Before that ES2015 allowed you to do Array.from(nodeList, mapFunc?) which I still use due to the optional mapping function e.g. Array.from(document.querySelectorAll('a'), a => a.href)
If you dislike promises, what do you prefer? Callbacks? Why?
Because it's a lot clearer what gets run in what order.
How? It's about the same if you have one callback maybe, but as soon as you have a callback within a callback - or worse, want to do something involving the results of more than one callback - I just can't see it. What's the advantage of what's often referred to as "callback hell" for you?
As someone that had to handcraft client-side browser experiences in the early 2000's (think drag and drop, elements of single page applications, etc.), I basically had to write two versions of everything in order to support Netscape and IE. It was tremendously interesting because I was building things that you really didn't see out in the wild at the time. It was also tremendously frustrating dealing with DOM and feature differences.

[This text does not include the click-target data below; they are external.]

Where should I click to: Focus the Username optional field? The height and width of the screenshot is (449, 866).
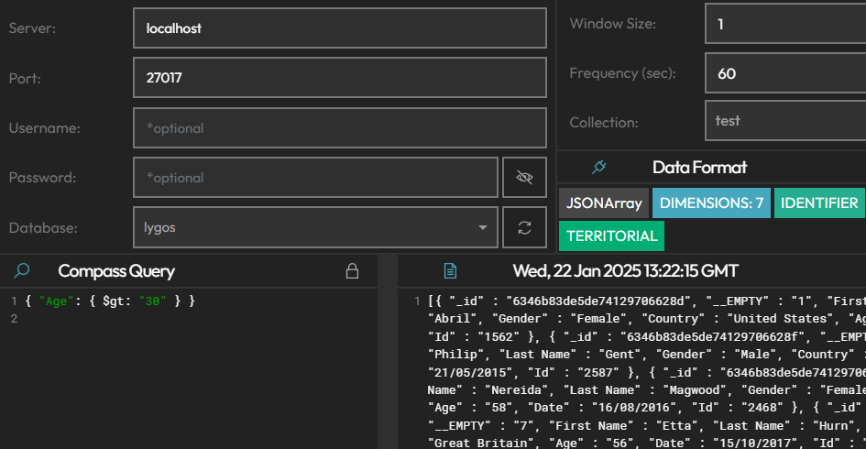339,128
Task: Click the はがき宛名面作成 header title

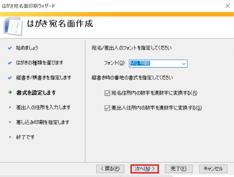Action: click(60, 24)
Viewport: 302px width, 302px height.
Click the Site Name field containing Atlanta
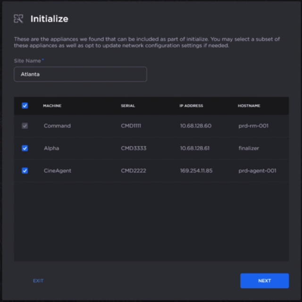tap(80, 74)
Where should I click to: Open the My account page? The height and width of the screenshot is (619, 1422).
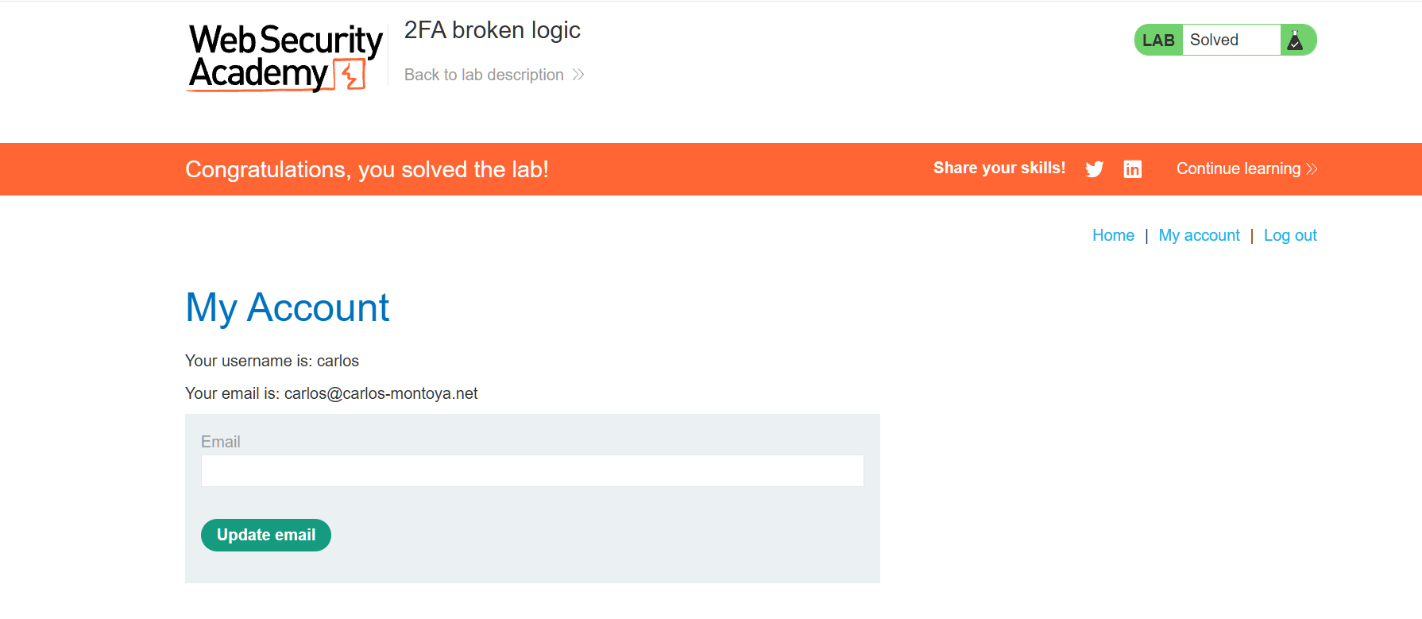(1199, 235)
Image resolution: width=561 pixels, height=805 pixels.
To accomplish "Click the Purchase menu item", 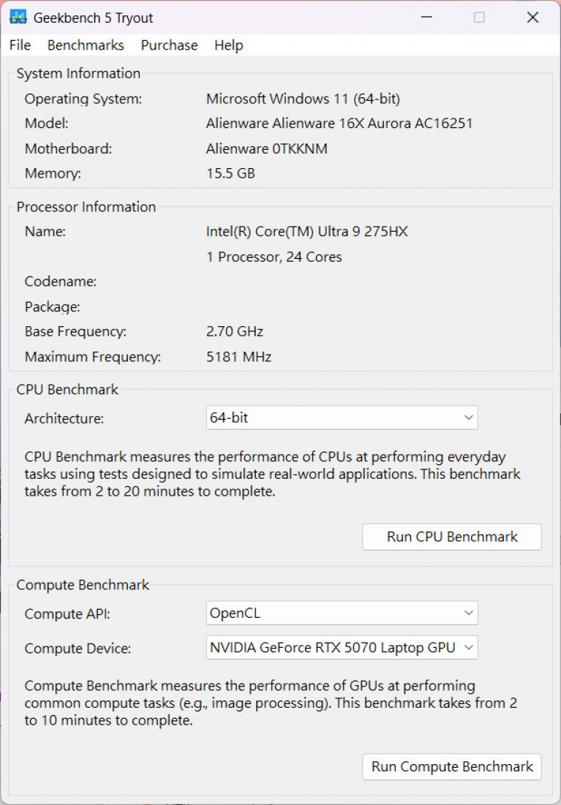I will [x=169, y=45].
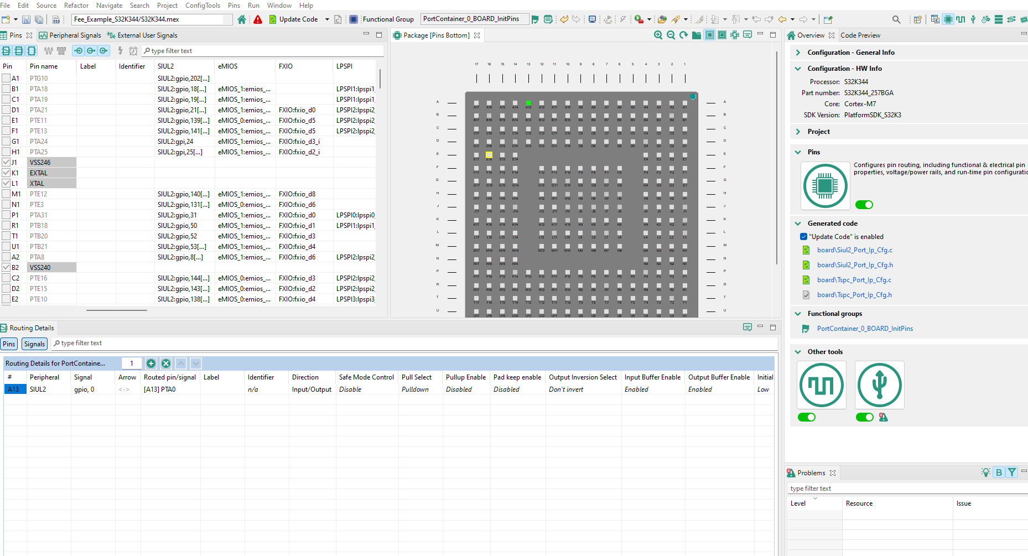This screenshot has width=1028, height=556.
Task: Click the Signals filter button in Routing Details
Action: click(x=34, y=344)
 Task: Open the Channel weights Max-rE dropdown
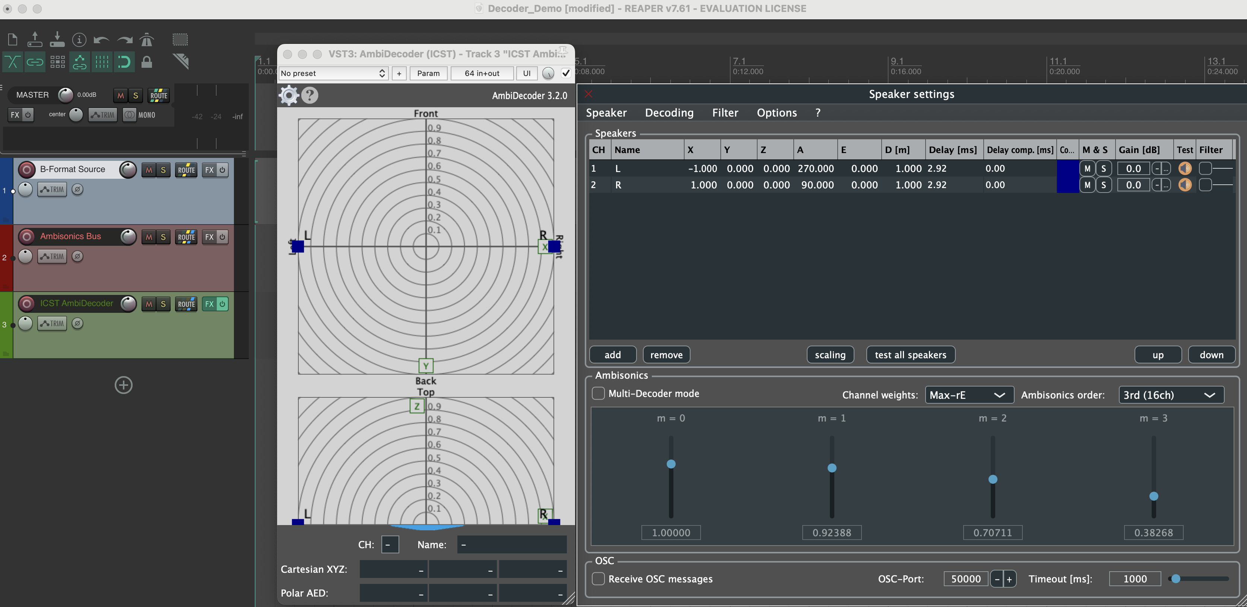pyautogui.click(x=969, y=395)
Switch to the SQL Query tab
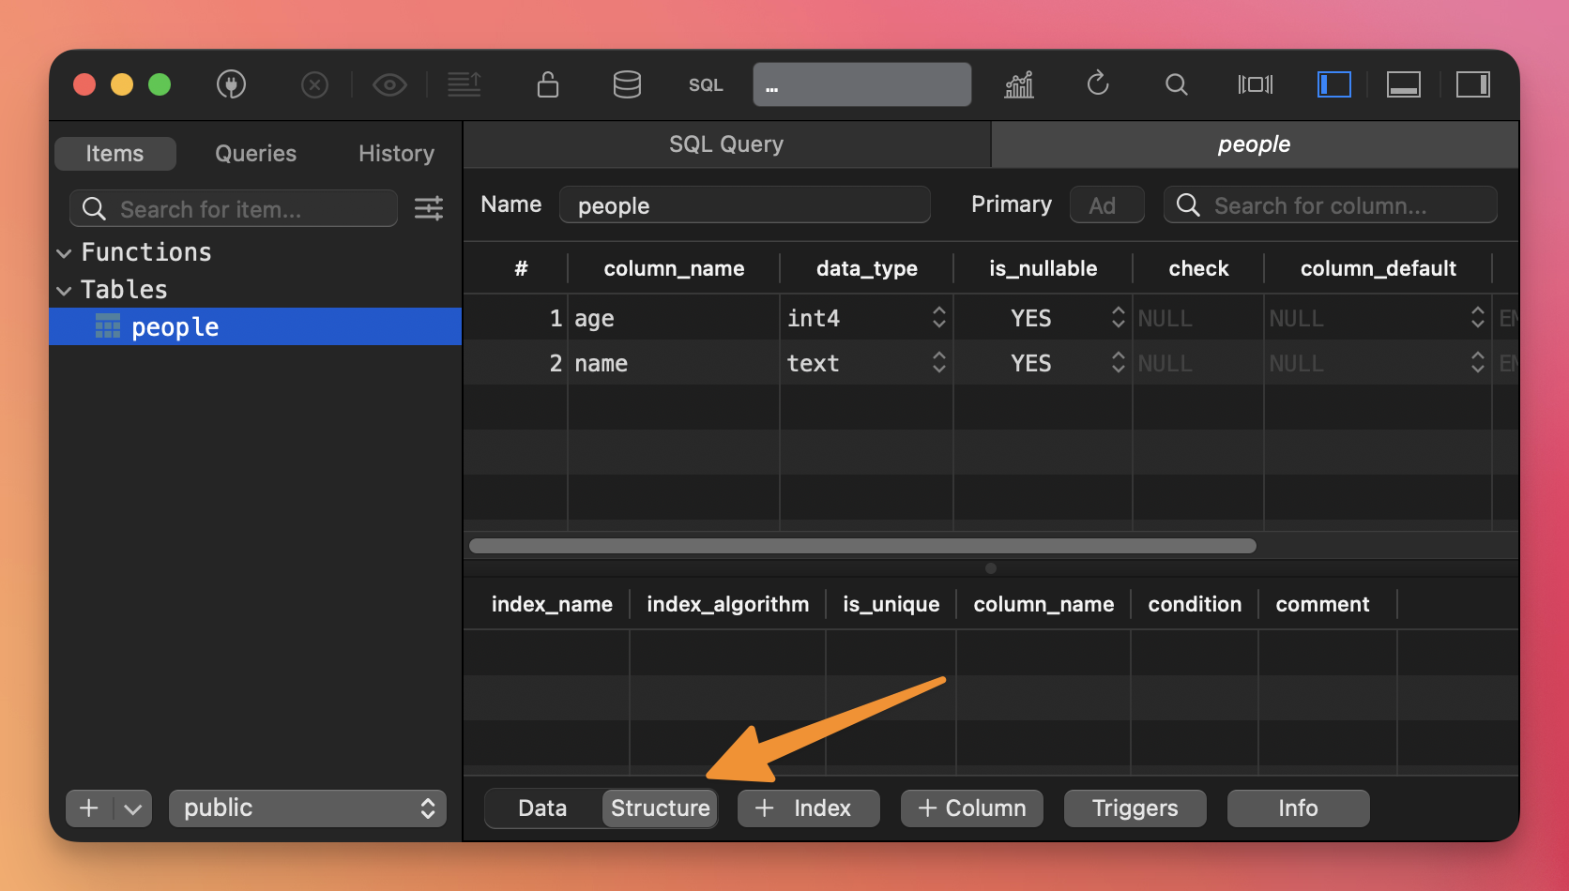The width and height of the screenshot is (1569, 891). [x=726, y=144]
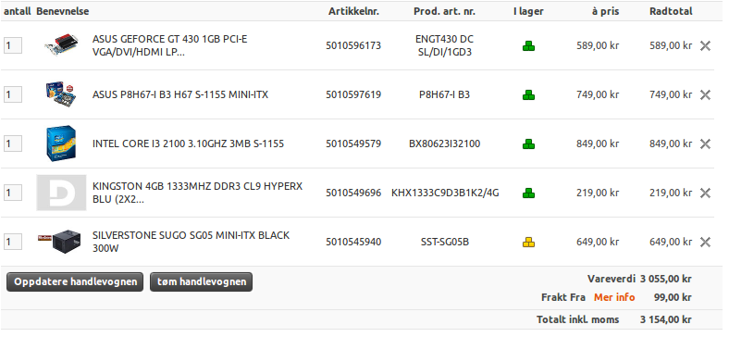Viewport: 729px width, 337px height.
Task: Remove ASUS GeForce GT 430 from cart
Action: pos(705,45)
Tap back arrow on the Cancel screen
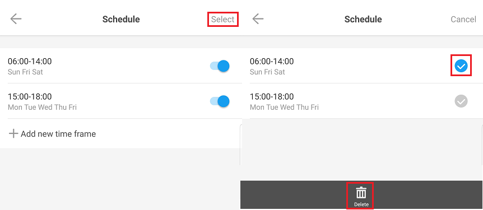This screenshot has width=483, height=210. pos(258,19)
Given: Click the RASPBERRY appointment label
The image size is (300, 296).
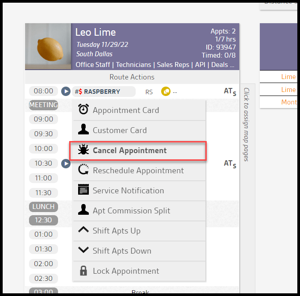Looking at the screenshot, I should pos(103,92).

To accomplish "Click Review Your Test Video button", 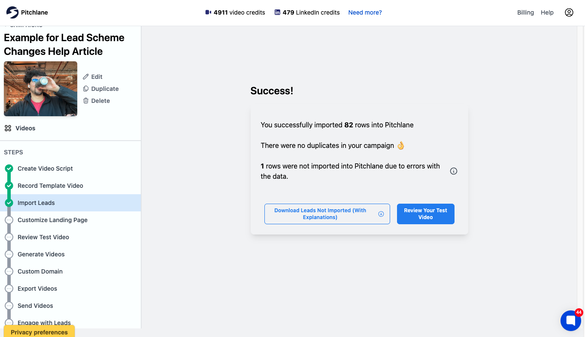I will pyautogui.click(x=425, y=214).
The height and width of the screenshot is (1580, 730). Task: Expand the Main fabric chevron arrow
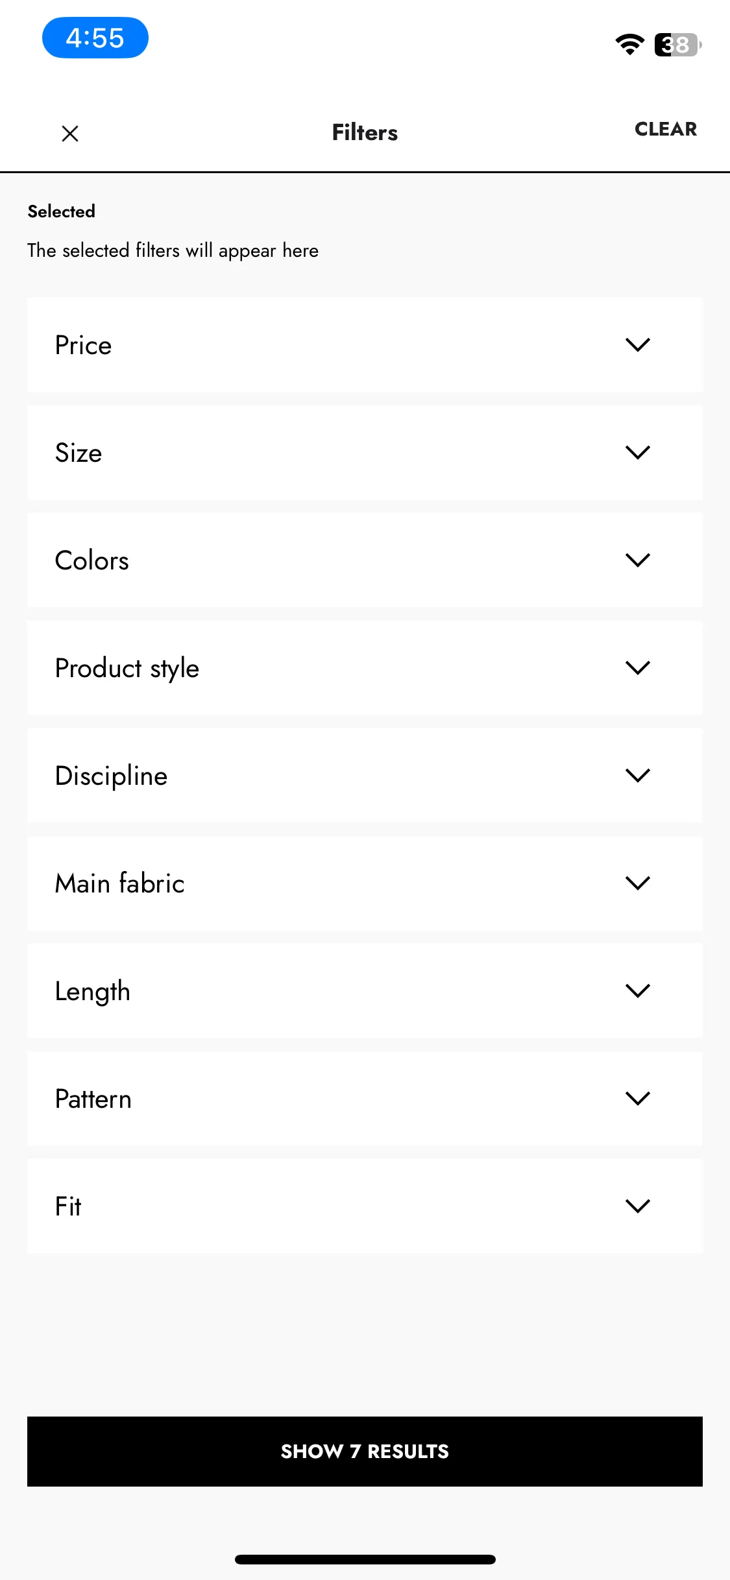point(638,883)
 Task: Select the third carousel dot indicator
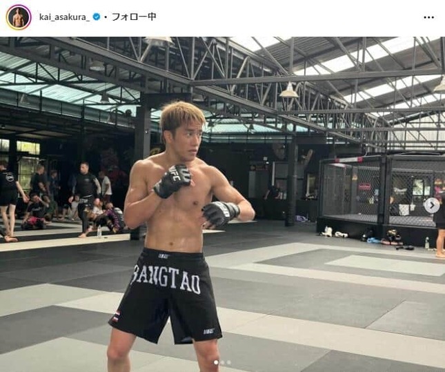coord(229,362)
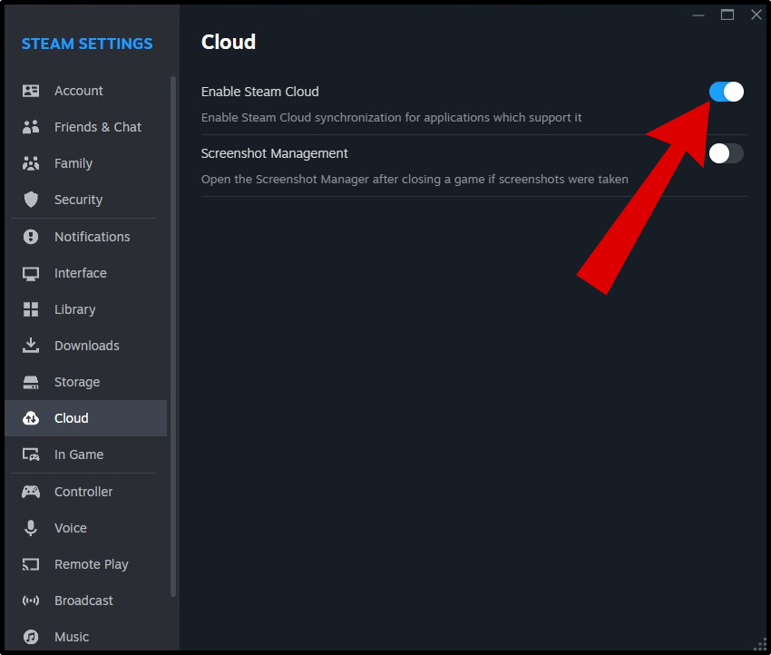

It's hard to overstate the impact of jQuery. It more than doubled my productivity due to removal of much of the duplicated work AND the general streamlining of DOM manipulation. As someone who was also neck deep in XML and XSD, the element selection syntax also felt reasonably familiar and comfortable.

Jquery isn't going anywhere. It might take a few weeks to get a JNR dev up to speed with native dom apis. It'll take a few hours for them to grasp jquery and begin writing working spaghetti in no time at all.

> Loading the entirety of jQuery just to access some of the remaining features just means you're loading JavaScript that you aren't going to use

Isn't this the penalty for every single library we use. At most we can use about 20% and the rest is just out taking space.

We are underselling jquery a little bit. The browsers adopted jquery’s contribution of creating one of the most intuitive ways to deal with DOM/selection. It’s similar to how JSX is probably the most intuitive solution for templating/wiring/composing at the moment, also similar to how two-way binding was incredibly intuitive.

Browsers got to this point because jquery pushed for it.